I’ve had fun reading the Kisses for God submissions, and I thought I’d share one of my own:
We lived in Tahoe Donner, California, for the first two years of my youngest son’s life. Tahoe Donner is the area traveled by the famous Donner party, so you can imagine the pine trees, steeply inclined streets and heavy winters.
Because of the snow load, more homes were used as a cabin or second home than a primary residence–as ours was. It’s a wonderful place to live, if you don’t mind fighting all year to keep raccoons and bears from spreading your trash down the street.
Another perk: your neighbors are the irregular, distrustful city-type who pull into their garages Friday night—not to be seen or heard until Sunday, when they drive away. For the most part, you don’t have neighbors at all.
One afternoon I took a walk with my children. I was probably paying more attention to the bird song and smell of pine than my surroundings, but suddenly I noticed a dozen deer across the street staring at me. I believe I’d surprised them as much as they surprised me.
A mere 30 feet separated me—pushing a four year old and a two year in a stroller with an infant strapped to my back—from a full grown buck who had turned his body so he was in front of his harem.
I was afraid to turn my back to him (that’s where the baby was) and afraid to progress further if more does were ahead.

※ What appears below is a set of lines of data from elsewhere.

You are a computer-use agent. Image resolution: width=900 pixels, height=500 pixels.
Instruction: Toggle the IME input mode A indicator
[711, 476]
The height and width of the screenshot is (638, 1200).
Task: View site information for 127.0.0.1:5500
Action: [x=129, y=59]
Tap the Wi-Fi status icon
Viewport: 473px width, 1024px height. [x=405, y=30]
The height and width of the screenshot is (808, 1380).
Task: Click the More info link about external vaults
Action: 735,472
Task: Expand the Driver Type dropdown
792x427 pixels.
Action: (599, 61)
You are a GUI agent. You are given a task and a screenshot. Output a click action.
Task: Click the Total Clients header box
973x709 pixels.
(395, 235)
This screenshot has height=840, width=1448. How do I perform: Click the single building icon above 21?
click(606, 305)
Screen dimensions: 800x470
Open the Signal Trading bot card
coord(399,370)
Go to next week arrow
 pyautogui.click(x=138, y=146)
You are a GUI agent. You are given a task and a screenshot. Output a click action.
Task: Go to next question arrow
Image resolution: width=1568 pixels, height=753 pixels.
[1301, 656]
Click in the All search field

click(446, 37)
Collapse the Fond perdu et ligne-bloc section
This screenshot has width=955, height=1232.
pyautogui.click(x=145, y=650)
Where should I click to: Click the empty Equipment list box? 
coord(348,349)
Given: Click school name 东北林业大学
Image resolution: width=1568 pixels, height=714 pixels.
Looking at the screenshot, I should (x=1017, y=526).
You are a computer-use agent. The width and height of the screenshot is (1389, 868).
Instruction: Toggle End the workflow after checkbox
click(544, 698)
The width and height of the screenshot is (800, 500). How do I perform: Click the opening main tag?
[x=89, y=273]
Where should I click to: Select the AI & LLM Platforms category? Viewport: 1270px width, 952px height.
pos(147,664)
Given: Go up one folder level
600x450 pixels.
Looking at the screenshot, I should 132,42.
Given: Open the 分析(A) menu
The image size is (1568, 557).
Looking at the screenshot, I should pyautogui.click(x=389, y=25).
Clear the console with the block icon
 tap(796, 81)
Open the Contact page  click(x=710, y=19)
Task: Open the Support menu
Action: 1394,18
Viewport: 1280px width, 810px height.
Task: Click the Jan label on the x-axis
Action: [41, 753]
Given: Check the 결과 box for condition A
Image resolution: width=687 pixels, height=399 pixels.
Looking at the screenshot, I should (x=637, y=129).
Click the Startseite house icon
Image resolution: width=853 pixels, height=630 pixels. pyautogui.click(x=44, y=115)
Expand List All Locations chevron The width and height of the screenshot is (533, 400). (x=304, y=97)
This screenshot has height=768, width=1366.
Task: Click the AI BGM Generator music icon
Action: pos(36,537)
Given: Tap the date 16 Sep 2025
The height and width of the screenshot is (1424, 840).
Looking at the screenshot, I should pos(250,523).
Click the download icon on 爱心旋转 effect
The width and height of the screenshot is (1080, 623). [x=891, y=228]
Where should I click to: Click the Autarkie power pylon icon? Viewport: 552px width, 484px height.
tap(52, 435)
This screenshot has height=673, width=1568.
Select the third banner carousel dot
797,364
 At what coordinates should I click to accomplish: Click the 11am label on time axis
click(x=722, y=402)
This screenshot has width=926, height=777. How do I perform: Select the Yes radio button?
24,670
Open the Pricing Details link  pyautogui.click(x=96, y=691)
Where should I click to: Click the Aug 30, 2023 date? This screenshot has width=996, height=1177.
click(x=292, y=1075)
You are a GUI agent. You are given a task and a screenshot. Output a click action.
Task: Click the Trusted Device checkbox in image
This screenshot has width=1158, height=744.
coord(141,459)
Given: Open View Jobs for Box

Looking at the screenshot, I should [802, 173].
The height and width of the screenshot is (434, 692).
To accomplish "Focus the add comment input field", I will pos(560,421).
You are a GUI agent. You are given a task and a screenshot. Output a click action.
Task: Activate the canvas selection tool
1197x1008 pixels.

About the time I cried out to God, a propane gas truck turned the corner. It was my husband’s coworker. He’d noticed me, and decided to turn around to say hello.
Before I knew it, the utility truck was a wall between me and a (possibly) territorial male deer with a herd to protect.
My husband’s coworker drove my walking pace until we were around the corner and near my street. I didn’t know the man well, I can’t say I’d ever talked to him before—or since, but I believe his arbitrary turn to say “Hey,” might have saved my life.